Friday, August 23, 2013

4 Kebijakan Ekonomi Pemerintah - Bagus, tapi Terkesan Responsif



Jakarta, 23 Agustus 2013 - Pemerintah mengeluarkan 4 paket kebijakan ekonomi menjaga pertumbuhan ekonomi Indonesia. AFN melihat bahwa kebijakan ini dinilai hanya cocok untuk jangka menengah dan panjang. Lebih jauh lagi, paket-paket ini terkesan diluncurkan secara terburu-buru sebagai respon terhadap pelemahan mata uang, padahal kebijakan ini sudah sejak dulu dapat dilaksanakan.

Empat paket kebijakan yang baru saja disampaikan Menteri Perekonomian Hatta Rajasa itu adalah, pertama, memperbaiki defisit transaksi berjalan dan nilai tukar rupiah terhadap dolar dengan mendorong ekspor dan keringanan pajak kepada industri tertentu. Pemerintah juga akan menetapkan pajak barang mewah lebih tinggi untuk mobil CBU dan barang-barang impor bermerek dari rata-rata 75% menjadi 125% hingga 150%.

Paket kedua menjaga pertumbuhan ekonomi. Pemerintah akan memastikan defisit APBN-2013 tetap sebesar 2,38% dan pembiayaan aman.

Paket ketiga menjaga daya beli. Pemerintah berkoordinasi dengan BI untuk menjaga gejolak harga dan inflasi dengan mengubah tata niaga daging sapi dan hortikultura, dari impor berdasarkan kuota menjadi mekanisme impor dengan mengandalkan harga.

Paket keempat mempercepat investasi. Pemerintah akan mengefektifkan sistem layanan terpadu satu pintu perizinan investasi.

AFN melihat bahwa secara jangka menengah dan panjang, keempat kebijakan ini baik untuk memperkuat ekonomi domestik. Namun jangan diharapkan kebijakan ini akan mampu menahan pelemahan Rupiah dengan segera. Pasalnya, pelemahan Rupiah disebabkan oleh 2 faktor, internal dan eksternal.

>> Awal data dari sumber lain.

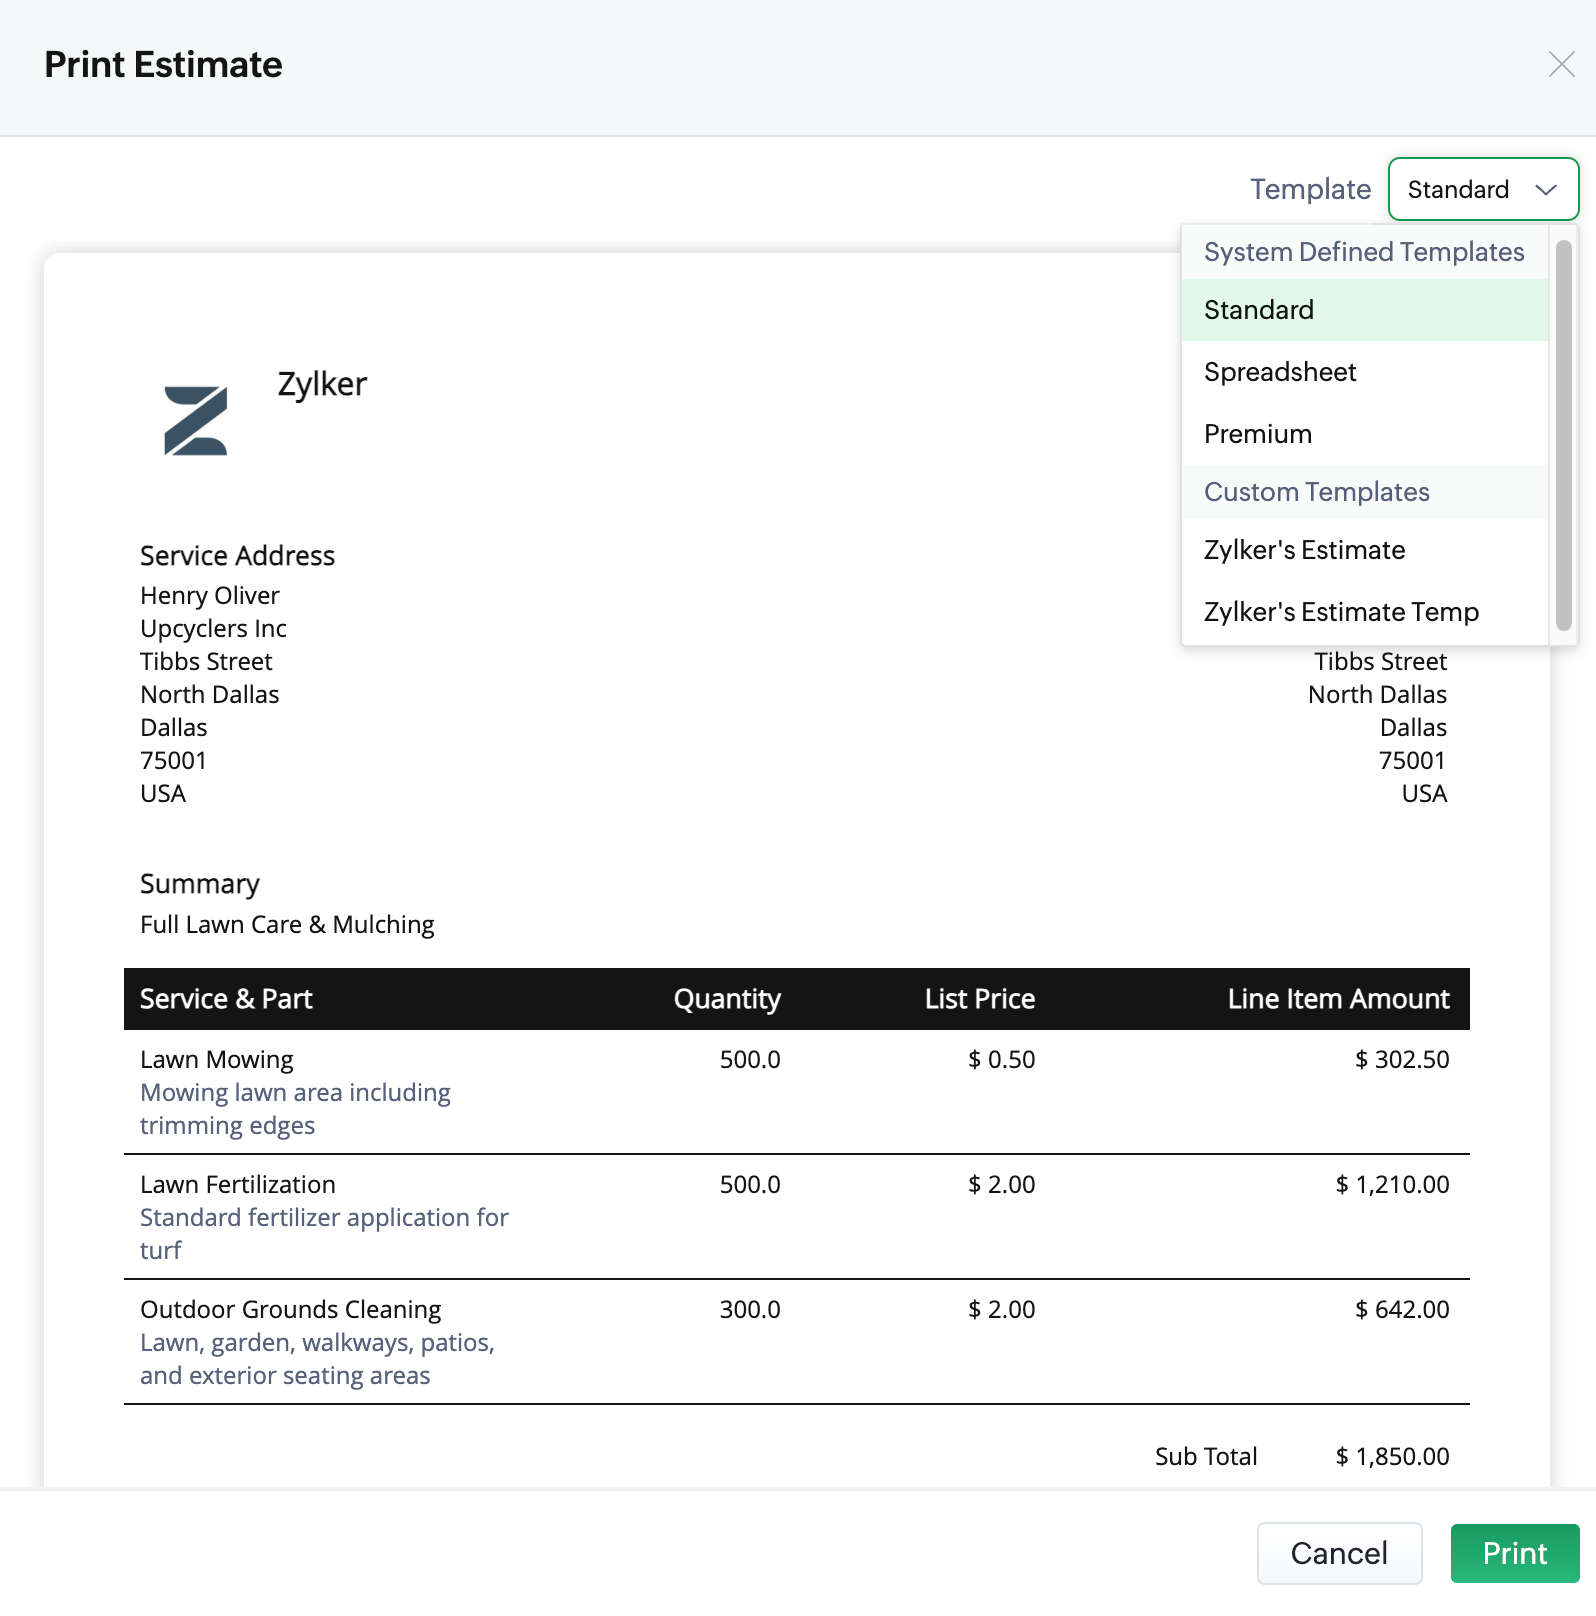
Task: Click the Template dropdown chevron arrow
Action: (1546, 190)
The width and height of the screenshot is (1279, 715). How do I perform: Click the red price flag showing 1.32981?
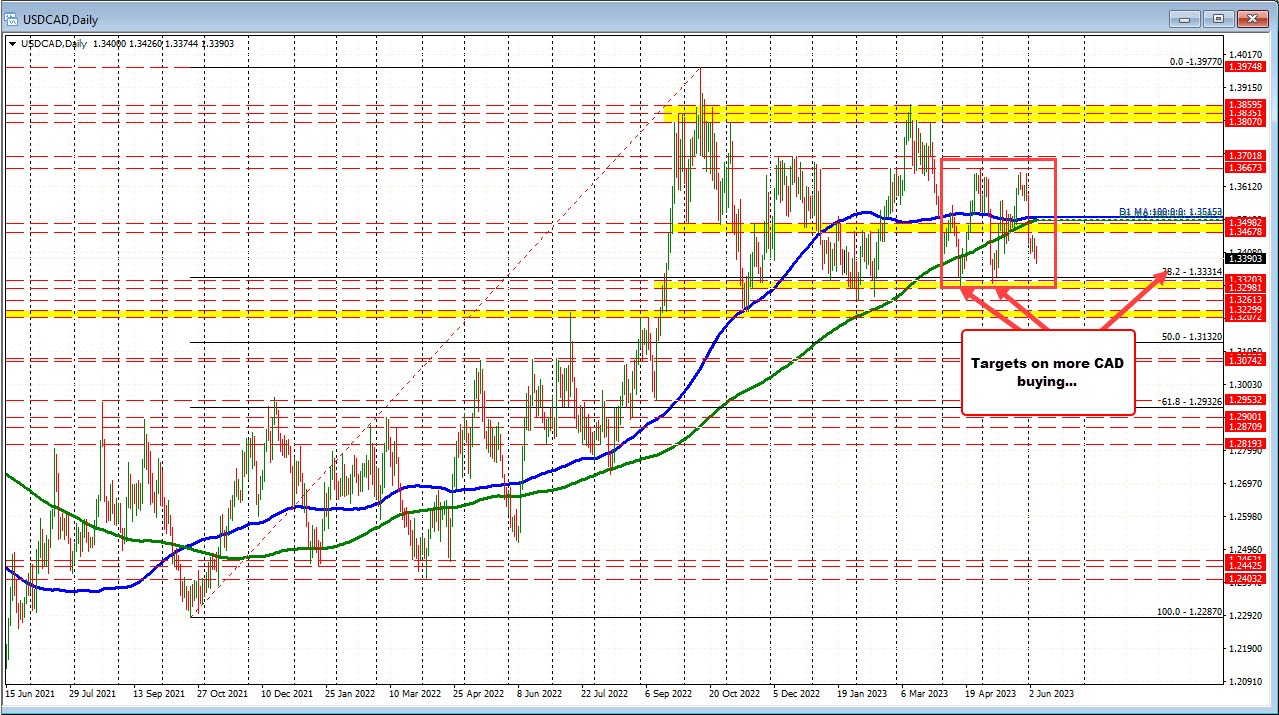coord(1244,289)
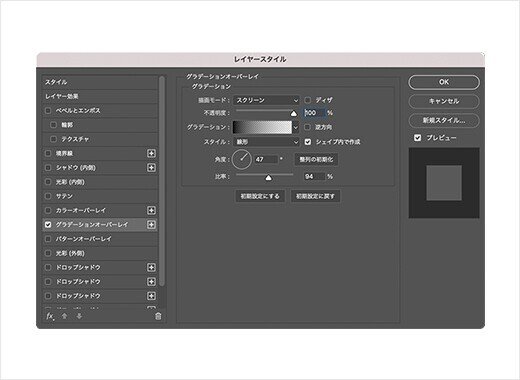Add another シャドウ(内側) with plus icon

151,168
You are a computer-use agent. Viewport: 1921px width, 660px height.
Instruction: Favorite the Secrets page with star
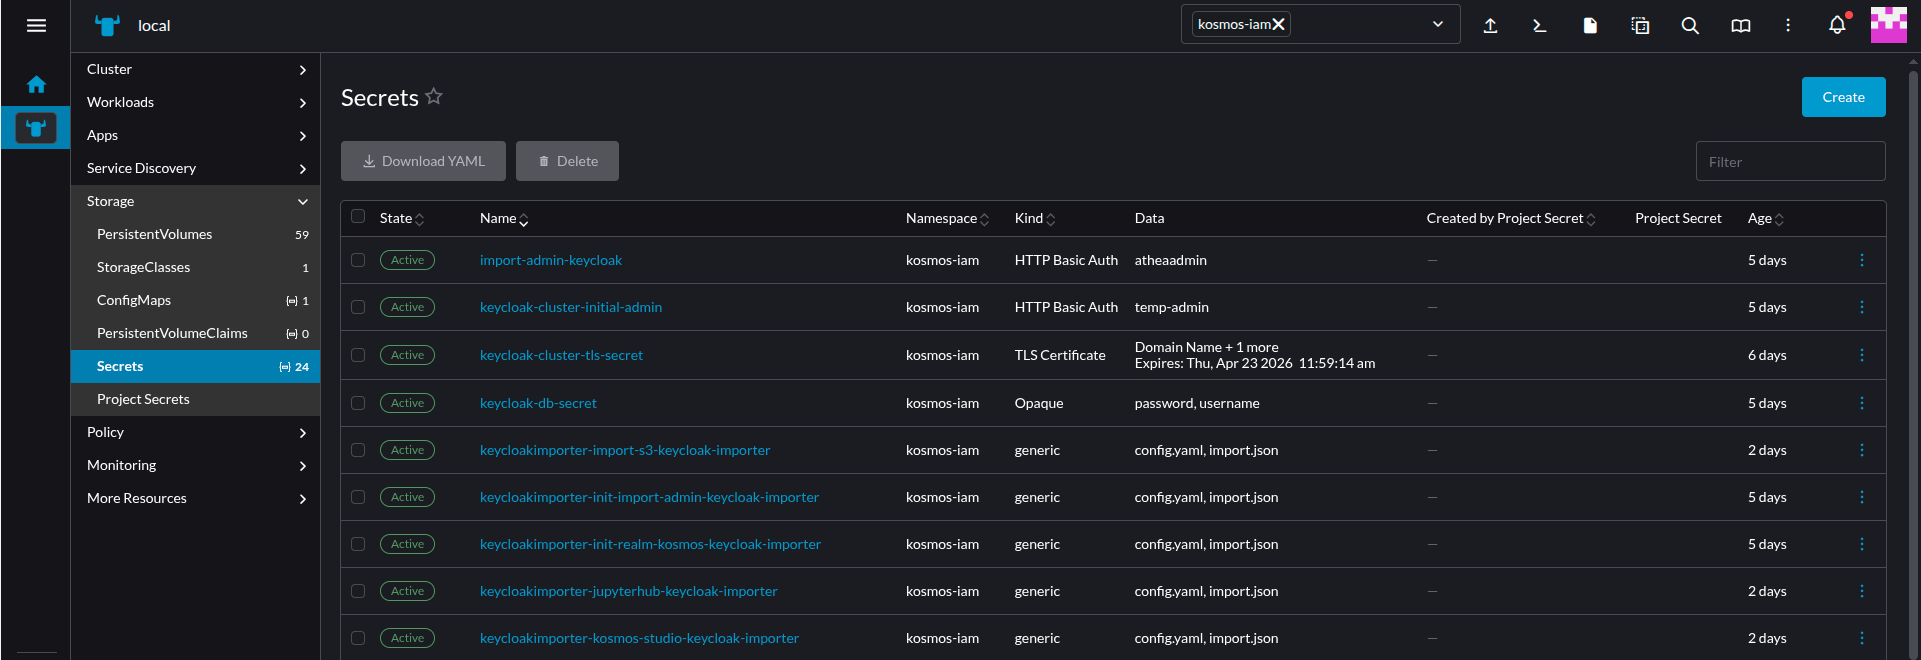click(433, 97)
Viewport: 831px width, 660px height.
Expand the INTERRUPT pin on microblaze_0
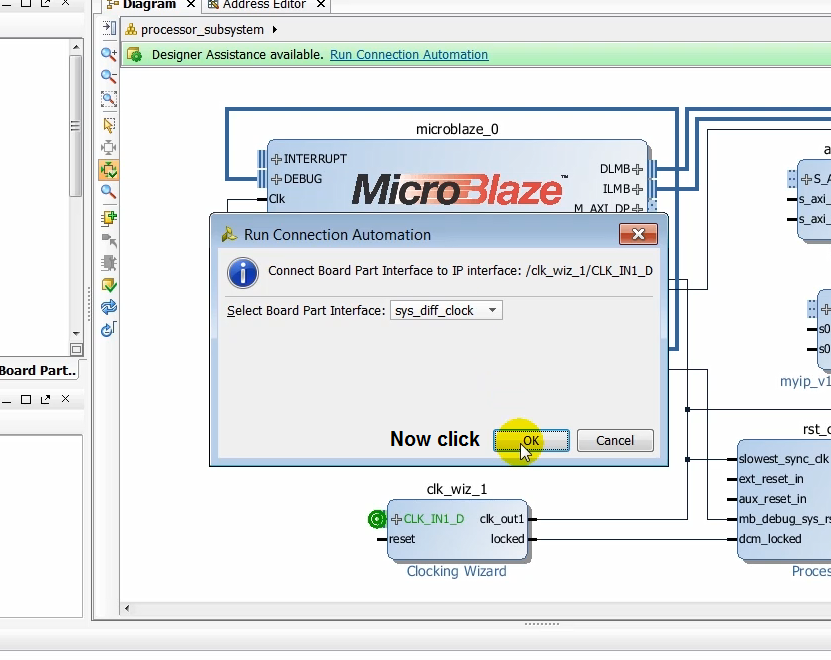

Dari sisi internal, pelemahan Rupiah dikarenakan inflasi yang tinggi pada tahun ini, kondisi investasi terutama investasi komoditi yang makin tidak menguntungkan menurut investor asing, defisit perdagangan yang makin melebar, dan cadangan devisa yang makin menipis untuk intervensi di pasar uang.

Faktor eksternal pun berkontribusi terhadap pelemahan Rupiah ini. Kemungkinan stimulus di Amerika dihentikan membuat aliran investasi ke negara-negara berkembang berhenti serta adanya portfolio shifting sementara ke komoditi yang sedang menguat sedikit yaitu emas dan minyak adalah dua faktor utama.

Keempat kebijakan tidak dapat menahan pelemahan Rupiah yang berasal dari faktor eksternal, dan juga hanya dapat menahan sebagian kecil dari faktor internal. Namun AFN melihat bahwa pelemahan Rupiah ini menjadi pemicu munculnya empat kebijakan yang seharusnya sudah sejak lama efektif.

Tambahan lagi, AFN melihat bahwa pelemahan Rupiah kali ini mungkin akan menghambat impor, diharapkan impor barang konsumen apabila kebijakan pemerintah tepat. Tapi kenaikan ekspor yang biasanya seiring tidak akan terjadi karena sebagian besar ekspor Indonesia akhir-akhir ini adalah dari komoditi yang harganya sudah dalam dollar, dan bukan barang-barang "made in Indonesia".

Pelemahan Rupiah ini diharapkan dapat menjadi sinyal peringatan bagi pemerintah untuk segera melakukan aksi terhadap masalah-masalah ekonomi yang selama ini ditunda-tunda.